US 11,797,516 B2
Dataset balancing via quality-controlled sample generation
Naama Tepper, Koranit (IL); Esther Goldbraich, Haifa (IL); Boaz Carmeli, Koranit (IL); Naama Zwerdling, Haifa (IL); George Kour, Tel Aviv (IL); and Ateret Anaby Tavor, Givat Ada (IL)
Assigned to International Business Machines Corporation, Armonk, NY (US)
Filed by International Business Machines Corporation, Armonk, NY (US)
Filed on May 12, 2021, as Appl. No. 17/317,922.
Prior Publication US 2022/0374410 A1, Nov. 24, 2022
Int. Cl. G06F 16/23 (2019.01); G06N 20/00 (2019.01)
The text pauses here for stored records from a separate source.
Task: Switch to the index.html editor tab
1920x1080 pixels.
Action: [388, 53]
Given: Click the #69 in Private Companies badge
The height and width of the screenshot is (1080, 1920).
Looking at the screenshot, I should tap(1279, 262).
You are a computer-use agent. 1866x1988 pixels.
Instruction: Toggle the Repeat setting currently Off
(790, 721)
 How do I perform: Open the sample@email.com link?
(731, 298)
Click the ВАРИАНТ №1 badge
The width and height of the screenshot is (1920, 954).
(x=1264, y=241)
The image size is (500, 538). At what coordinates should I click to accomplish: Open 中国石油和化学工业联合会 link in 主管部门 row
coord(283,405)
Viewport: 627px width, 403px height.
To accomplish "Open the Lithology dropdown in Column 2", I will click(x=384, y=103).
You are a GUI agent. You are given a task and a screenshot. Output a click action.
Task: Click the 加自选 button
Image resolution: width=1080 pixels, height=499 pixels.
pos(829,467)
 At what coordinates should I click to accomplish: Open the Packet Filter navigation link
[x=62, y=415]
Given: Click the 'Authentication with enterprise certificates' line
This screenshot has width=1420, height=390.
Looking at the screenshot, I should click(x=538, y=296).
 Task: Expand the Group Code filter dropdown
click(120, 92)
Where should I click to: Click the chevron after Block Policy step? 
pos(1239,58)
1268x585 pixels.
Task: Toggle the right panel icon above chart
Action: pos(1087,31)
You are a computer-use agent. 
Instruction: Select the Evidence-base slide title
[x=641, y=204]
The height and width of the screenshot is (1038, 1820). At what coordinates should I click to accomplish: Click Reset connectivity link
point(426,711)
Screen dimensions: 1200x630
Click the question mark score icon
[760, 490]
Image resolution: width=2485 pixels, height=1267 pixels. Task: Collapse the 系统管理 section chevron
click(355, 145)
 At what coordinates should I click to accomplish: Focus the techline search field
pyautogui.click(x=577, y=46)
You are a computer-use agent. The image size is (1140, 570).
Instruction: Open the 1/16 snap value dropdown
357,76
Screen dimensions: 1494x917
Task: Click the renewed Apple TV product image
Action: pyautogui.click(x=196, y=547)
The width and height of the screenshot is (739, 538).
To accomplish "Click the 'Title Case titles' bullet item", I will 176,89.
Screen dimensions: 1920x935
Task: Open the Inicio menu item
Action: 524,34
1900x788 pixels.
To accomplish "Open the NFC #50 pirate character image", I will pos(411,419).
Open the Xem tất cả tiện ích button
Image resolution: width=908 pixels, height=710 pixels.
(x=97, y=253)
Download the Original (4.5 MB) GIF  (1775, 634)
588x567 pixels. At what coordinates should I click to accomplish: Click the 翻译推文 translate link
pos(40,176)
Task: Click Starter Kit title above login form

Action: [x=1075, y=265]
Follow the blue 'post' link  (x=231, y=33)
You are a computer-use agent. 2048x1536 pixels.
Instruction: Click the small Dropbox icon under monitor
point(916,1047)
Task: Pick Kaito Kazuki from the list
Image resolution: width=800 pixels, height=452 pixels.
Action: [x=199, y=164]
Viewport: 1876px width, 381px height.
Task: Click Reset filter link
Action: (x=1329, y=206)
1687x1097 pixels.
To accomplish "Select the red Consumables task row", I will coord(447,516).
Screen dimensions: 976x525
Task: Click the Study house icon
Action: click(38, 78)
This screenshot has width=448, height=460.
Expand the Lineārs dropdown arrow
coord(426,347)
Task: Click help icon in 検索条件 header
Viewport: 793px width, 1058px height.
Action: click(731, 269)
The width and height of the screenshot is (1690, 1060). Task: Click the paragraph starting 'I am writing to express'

CPC G06F 16/2365 (2019.01) [G06N 20/00 (2019.01)] 20 Claims
OG exemplary drawing
 
1. A computer-implemented method comprising:
receiving a balancing policy and an imbalanced dataset that comprises samples distributed unequally between different classes;
automatically performing initial adjustment of the imbalanced dataset to comply with the balancing policy, by:
oversampling one or more of the classes which are underrepresented in the imbalanced dataset, and
based on one or more of the classes being overrepresented in the imbalanced dataset, undersampling the one or more overrepresented classes;
operating a generative machine learning model to generate samples for the one or more underrepresented classes, based on the initially-adjusted dataset;
operating a machine learning classification model to label the generated samples with class labels corresponding to the one or more underrepresented classes;
selecting some of the generated samples which, according to the labelling, have a relatively high probability of preserving their class labels, compared to other ones of the generated samples; and
composing a balanced dataset which complies with the balancing policy and comprises:
the samples from the imbalanced dataset belonging to the one or more underrepresented classes,
the selected generated samples, and
based on one or more of the classes being overrepresented in the imbalanced dataset, undersampling the samples belonging to the one or more overrepresented classes in the imbalanced dataset.